- [TASKS TO PERFORM]:
1. Write out, word for word, the part of the sunrise post from "Today there is" up to and including "colors were amazing.".
2. Answer these from the sunrise post:
(a) Which bridge were Tod and the writer driving over on Friday morning?
(b) At what time did the writer and Tawn wake up on Sunday?
(c) What did they discover as they crossed under the bridge?
3. Using the sunrise post, explain why the writer decided to go on a photo hunt that weekend.

- [SUPPLIED TEXT]:
>> START

Today there is construction work going on in a neighboring apartment.  I can’t tell if it is above, below, or next door but the demolition work is quite noisy.

Bridges and Biscotti

Friday morning when Tod and I were driving down to Bangkhonthiinai, we saw a gorgeous sunrise as we drove over the Rama IX bridge.  The sun was coming up over the new mega-bridge project near Phra Phadang and with the hazy sky the colors were amazing.

DSCF5615 This got me to thinking that there was probably some waterfront access along the river under the bridge, maybe at a local wat, and that it would be nice to go back and take some pictures.  So I resolved to get up early one morning this weekend and go on a photo hunt.

Surprisingly, Tawn was game and so we awoke at six Sunday morning, bundled into the car pre-coffee, and headed off on the miraculously traffic-free tollway.  After crossing the bridge we took the first exit and turned on intuitive navigation mode.  Eventually we were able to find the main road that parallels the river and as we crossed under the bridge, discovered that there is actually a public park there.

>> END

- [DATA SEGMENT]:

>> START

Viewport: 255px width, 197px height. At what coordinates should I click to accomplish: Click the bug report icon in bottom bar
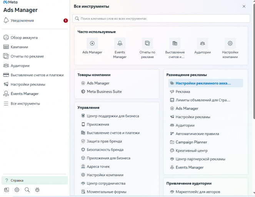(x=37, y=190)
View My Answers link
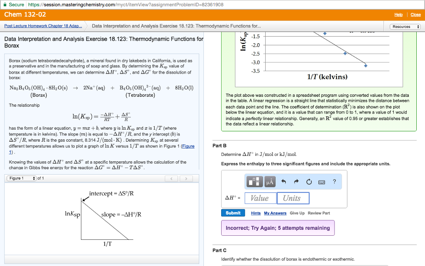Viewport: 425px width, 266px height. pos(275,213)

>> END

- [TASK-BY-TASK ANSWERS]:
1.
Today there is construction work going on in a neighboring apartment.  I can’t tell if it is above, below, or next door but the demolition work is quite noisy.

Bridges and Biscotti

Friday morning when Tod and I were driving down to Bangkhonthiinai, we saw a gorgeous sunrise as we drove over the Rama IX bridge.  The sun was coming up over the new mega-bridge project near Phra Phadang and with the hazy sky the colors were amazing.

2.
(a) The Rama IX bridge.
(b) At six in the morning.
(c) A public park.

3. Seeing the sunrise over the bridge made the writer think there was probably some waterfront access along the river under the bridge, maybe at a local wat. It seemed like it would be nice to go back and take some pictures there.